From Deseret News archives:
The Zen of sitting
'Big Mind' offers participants glimpse of enlightenment in midst of hurried world
We are reluctant to sit still, our legs folded and our backs straight, our minds open to emptiness, and yet this sitting zazen, Zen Buddhists call it has always been considered a prerequisite for that ineffable experience known as enlightenment.
What the world needed, Roshi decided, was something less time-intensive and less rigorous than years of meditation, less caught up in robes and chants and riddles. What the world needed, he decided, was something involving folding chairs and conversation, something that included a break for lunch yet still helped people shift their identities away from the self the small self that is self-ish, fearful, jealous, dissatisfied toward something bigger.

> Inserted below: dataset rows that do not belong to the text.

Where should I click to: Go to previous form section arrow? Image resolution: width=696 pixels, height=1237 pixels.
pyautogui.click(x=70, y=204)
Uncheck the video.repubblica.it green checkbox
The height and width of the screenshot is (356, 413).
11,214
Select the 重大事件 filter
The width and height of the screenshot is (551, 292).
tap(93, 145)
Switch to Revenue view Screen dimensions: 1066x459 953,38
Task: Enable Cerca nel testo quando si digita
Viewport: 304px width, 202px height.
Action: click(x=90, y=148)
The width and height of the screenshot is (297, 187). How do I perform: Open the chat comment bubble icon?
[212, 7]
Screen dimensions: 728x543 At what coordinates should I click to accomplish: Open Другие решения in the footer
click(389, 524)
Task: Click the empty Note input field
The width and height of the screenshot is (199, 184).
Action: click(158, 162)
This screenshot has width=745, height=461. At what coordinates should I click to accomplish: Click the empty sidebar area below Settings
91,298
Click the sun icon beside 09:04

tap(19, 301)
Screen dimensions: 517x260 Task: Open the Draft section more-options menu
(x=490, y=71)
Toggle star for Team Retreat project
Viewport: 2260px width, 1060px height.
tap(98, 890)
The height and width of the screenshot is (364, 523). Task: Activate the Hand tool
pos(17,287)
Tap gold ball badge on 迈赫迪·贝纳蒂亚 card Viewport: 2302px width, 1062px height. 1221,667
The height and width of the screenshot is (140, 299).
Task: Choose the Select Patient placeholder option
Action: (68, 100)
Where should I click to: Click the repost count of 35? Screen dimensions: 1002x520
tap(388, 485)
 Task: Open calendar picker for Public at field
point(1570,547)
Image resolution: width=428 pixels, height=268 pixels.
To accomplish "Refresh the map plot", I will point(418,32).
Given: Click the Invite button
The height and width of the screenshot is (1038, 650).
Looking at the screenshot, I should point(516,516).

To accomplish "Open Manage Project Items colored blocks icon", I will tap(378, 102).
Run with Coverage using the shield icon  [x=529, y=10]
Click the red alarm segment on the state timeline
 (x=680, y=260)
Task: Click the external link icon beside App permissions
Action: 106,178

In the past six years since he first developed the "Big Mind" process, Roshi has presented his one-day workshop to more than 20,000 people worldwide. He will offer his next Big Mind on Saturday, Sept. 3, at Salt Lake City's Kanzeon Zen Center, where he is abbot and Zen master.
"Now let me speak to Seeking Mind," says Roshi. He is sitting in his office at the Zen Center, giving a visitor a mini-version of his Big Mind workshop.
"Who are you?"
"Seeking Mind," the visitor says.
"What do you want, as Seeking Mind?"
"Peace and contentment."
Yes, he says, but the very act of seeking means you will never be satisfied, so the very thing you want you can't get. However, if a person can shift her thinking, Roshi says, she can see that everything she wants and seeks is already here, now. She can see beyond her ego, past the part of her mind that separates the world into "me" and "others."
In the Big Mind workshop, Roshi asks his participants to identify as various aspects of the self, shifting from The Controller to The Skeptic to the Desiring Mind and so forth, and finally to Big Mind and Big Heart. By identifying with Big Mind and Big Heart, he says, "We can see that even though we're all unique, we're all basically one. And when I see that, I see intuitively that what I do affects you, and vice versa."